- [Problem description]
The expected output is the set of lines below beginning at the one that contains "Tweedehands auto's Dubai (338, 2122)" and ending at the final line, reproduced exactly.
(Listed records begins)
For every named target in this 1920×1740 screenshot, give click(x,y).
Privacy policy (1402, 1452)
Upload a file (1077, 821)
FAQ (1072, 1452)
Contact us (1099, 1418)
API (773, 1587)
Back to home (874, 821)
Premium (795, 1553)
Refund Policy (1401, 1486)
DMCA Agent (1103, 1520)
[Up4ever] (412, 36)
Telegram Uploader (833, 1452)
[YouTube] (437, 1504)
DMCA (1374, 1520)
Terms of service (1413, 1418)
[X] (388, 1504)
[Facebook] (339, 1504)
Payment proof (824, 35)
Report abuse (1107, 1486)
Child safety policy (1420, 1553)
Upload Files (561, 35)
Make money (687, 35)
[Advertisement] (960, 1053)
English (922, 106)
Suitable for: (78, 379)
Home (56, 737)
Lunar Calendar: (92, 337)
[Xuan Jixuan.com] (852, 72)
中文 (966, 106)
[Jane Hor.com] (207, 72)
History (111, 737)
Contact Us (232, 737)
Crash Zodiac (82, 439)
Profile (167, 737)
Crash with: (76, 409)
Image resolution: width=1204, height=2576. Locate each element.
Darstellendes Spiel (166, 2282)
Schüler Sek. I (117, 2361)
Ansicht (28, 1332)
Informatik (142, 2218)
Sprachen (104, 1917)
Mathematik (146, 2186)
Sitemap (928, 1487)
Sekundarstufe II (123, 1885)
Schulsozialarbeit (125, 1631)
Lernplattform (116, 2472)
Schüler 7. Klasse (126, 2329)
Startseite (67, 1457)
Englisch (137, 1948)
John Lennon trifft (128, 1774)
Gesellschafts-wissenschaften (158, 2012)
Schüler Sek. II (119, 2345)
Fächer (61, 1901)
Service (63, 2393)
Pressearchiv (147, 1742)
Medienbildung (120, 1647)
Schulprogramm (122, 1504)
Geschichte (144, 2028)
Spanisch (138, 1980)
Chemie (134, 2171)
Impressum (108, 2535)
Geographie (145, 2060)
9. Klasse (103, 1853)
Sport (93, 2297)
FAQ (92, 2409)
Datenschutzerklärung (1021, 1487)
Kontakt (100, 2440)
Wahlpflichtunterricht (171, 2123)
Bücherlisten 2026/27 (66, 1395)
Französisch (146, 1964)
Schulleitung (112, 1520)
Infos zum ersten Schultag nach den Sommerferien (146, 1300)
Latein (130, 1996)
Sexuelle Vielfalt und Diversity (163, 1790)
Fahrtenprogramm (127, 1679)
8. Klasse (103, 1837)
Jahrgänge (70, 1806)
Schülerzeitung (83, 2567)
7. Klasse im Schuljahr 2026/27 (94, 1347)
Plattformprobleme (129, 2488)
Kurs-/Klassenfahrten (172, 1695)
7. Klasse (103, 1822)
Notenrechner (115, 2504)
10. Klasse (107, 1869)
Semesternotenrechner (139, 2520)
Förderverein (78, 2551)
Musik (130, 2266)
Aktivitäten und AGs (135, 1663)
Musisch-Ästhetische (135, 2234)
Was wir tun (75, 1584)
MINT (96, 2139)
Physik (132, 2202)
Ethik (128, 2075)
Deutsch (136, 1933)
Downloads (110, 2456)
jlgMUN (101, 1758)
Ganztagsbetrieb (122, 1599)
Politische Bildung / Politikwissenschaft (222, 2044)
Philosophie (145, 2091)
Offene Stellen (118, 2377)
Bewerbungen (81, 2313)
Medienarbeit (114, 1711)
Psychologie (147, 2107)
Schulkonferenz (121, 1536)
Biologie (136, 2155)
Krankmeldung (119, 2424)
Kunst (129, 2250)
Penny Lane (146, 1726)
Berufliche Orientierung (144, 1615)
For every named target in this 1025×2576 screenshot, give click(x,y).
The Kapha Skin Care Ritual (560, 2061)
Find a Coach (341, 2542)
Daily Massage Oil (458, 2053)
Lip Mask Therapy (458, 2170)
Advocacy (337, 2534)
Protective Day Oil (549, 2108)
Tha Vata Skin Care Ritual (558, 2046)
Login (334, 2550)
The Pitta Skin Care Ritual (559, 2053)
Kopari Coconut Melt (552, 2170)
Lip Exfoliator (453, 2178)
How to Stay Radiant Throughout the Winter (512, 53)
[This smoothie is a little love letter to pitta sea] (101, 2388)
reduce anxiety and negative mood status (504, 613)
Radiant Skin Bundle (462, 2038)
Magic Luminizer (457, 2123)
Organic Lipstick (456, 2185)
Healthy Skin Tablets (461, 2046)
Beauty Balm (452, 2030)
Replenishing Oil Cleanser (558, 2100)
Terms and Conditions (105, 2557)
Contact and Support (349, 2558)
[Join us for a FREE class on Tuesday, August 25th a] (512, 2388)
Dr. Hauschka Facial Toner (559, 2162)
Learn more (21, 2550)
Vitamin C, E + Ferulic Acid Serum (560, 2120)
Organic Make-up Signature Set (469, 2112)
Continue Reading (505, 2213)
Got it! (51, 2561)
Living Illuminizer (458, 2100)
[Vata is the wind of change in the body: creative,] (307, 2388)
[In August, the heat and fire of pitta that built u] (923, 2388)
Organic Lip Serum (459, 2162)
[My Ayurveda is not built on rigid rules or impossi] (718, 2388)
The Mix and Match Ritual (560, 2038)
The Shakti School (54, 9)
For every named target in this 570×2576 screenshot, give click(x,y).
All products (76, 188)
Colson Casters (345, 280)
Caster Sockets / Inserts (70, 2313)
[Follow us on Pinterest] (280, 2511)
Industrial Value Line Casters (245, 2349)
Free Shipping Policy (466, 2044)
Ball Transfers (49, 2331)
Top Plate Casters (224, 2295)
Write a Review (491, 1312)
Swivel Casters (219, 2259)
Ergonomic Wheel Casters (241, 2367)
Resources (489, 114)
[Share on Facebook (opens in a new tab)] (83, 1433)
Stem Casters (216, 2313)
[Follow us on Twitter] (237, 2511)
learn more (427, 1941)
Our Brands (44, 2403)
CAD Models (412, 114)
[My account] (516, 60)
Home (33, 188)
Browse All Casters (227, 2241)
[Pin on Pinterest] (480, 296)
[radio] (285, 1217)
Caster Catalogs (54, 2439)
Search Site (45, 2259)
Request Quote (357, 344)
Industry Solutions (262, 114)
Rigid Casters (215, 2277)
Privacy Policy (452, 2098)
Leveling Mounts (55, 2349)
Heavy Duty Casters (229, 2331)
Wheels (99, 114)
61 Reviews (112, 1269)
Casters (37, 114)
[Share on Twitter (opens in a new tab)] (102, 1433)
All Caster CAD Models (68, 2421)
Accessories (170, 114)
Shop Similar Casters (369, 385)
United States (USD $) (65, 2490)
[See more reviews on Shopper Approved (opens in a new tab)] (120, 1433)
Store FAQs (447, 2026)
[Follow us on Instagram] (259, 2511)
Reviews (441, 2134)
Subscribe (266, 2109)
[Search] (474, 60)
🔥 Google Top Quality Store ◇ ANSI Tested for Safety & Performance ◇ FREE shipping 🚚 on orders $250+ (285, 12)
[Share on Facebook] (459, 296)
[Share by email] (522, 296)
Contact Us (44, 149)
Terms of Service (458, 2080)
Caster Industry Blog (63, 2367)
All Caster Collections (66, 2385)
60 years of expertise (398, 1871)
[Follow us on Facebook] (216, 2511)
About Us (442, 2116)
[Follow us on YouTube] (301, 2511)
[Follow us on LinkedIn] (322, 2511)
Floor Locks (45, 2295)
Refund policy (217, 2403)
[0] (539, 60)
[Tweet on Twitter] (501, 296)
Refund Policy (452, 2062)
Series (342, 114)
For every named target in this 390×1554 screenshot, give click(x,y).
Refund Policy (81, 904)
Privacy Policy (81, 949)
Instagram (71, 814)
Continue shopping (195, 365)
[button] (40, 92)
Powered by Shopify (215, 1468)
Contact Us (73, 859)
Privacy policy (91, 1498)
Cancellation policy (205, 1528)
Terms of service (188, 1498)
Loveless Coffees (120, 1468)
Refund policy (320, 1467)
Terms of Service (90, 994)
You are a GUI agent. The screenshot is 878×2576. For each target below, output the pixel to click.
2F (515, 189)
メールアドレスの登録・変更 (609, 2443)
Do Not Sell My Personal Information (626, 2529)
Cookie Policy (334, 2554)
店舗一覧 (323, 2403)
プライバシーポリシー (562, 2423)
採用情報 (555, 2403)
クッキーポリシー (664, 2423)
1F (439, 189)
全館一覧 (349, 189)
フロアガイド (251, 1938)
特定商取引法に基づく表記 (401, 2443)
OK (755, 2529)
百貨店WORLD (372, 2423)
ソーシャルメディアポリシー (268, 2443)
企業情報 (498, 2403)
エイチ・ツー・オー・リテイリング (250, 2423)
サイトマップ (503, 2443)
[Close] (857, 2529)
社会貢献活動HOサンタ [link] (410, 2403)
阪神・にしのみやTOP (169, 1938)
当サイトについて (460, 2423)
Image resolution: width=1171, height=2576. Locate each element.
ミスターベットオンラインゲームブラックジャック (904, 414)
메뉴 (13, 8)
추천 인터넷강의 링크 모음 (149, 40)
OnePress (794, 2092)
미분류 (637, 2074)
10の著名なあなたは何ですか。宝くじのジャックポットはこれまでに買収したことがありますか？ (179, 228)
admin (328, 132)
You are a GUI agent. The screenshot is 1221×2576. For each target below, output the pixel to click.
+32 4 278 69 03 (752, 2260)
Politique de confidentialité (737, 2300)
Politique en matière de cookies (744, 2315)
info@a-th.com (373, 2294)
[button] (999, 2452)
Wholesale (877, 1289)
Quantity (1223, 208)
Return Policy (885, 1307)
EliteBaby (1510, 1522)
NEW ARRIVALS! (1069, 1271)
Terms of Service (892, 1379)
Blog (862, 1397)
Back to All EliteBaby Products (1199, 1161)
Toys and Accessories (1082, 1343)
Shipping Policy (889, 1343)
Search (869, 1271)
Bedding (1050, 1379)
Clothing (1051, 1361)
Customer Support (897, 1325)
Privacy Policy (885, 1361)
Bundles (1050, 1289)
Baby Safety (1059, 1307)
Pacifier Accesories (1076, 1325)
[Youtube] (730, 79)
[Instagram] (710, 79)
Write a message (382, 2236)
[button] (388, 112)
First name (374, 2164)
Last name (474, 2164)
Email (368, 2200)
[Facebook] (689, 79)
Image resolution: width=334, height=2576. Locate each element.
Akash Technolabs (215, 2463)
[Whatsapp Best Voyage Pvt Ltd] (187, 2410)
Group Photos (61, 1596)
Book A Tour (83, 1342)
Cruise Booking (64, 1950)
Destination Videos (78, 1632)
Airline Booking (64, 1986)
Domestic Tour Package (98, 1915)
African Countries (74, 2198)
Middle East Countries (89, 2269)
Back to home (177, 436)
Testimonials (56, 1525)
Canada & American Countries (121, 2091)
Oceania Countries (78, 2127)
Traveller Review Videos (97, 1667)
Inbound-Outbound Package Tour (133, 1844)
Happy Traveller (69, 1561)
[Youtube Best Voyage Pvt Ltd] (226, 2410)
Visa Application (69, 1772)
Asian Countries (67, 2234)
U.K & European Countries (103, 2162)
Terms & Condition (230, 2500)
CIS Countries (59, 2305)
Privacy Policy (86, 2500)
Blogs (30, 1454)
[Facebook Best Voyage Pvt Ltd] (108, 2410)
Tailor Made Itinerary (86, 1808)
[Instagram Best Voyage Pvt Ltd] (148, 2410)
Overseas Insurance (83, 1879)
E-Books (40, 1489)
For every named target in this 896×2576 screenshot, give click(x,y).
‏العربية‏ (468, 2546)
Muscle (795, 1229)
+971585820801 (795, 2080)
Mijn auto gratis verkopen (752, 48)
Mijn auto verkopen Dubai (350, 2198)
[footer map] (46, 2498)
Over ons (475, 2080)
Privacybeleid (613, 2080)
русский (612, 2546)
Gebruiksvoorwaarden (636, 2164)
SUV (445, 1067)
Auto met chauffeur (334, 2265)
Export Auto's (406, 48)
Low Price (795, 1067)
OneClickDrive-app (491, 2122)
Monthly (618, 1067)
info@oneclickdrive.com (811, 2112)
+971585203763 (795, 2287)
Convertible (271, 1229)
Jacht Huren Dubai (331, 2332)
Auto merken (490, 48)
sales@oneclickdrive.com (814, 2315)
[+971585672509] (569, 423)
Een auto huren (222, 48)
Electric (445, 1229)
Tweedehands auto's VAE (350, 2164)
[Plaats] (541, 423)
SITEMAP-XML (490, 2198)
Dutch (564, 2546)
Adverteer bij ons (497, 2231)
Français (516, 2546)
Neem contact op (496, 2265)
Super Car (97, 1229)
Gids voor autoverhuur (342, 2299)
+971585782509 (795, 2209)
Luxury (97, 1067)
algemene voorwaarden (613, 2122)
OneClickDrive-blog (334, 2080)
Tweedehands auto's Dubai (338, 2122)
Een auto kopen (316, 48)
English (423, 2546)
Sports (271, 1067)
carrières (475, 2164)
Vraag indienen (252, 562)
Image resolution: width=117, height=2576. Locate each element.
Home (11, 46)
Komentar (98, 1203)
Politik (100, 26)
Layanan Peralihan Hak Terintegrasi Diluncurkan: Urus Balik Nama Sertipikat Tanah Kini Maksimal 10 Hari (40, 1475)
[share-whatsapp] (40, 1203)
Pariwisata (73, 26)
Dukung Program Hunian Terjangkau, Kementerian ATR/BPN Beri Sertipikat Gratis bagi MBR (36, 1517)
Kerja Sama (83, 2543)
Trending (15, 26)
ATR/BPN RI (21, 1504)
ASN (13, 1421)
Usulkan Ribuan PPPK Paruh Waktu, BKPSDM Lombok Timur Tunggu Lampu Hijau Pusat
(Listed records ends)
- [Exercise solution]
Tweedehands auto's Dubai (338, 2122)
Een auto kopen (316, 48)
English (423, 2546)
Sports (271, 1067)
carrières (475, 2164)
Vraag indienen (252, 562)
Image resolution: width=117, height=2576. Locate each element.
Home (11, 46)
Komentar (98, 1203)
Politik (100, 26)
Layanan Peralihan Hak Terintegrasi Diluncurkan: Urus Balik Nama Sertipikat Tanah Kini Maksimal 10 Hari (40, 1475)
[share-whatsapp] (40, 1203)
Pariwisata (73, 26)
Dukung Program Hunian Terjangkau, Kementerian ATR/BPN Beri Sertipikat Gratis bagi MBR (36, 1517)
Kerja Sama (83, 2543)
Trending (15, 26)
ATR/BPN RI (21, 1504)
ASN (13, 1421)
Usulkan Ribuan PPPK Paruh Waktu, BKPSDM Lombok Timur Tunggu Lampu Hijau Pusat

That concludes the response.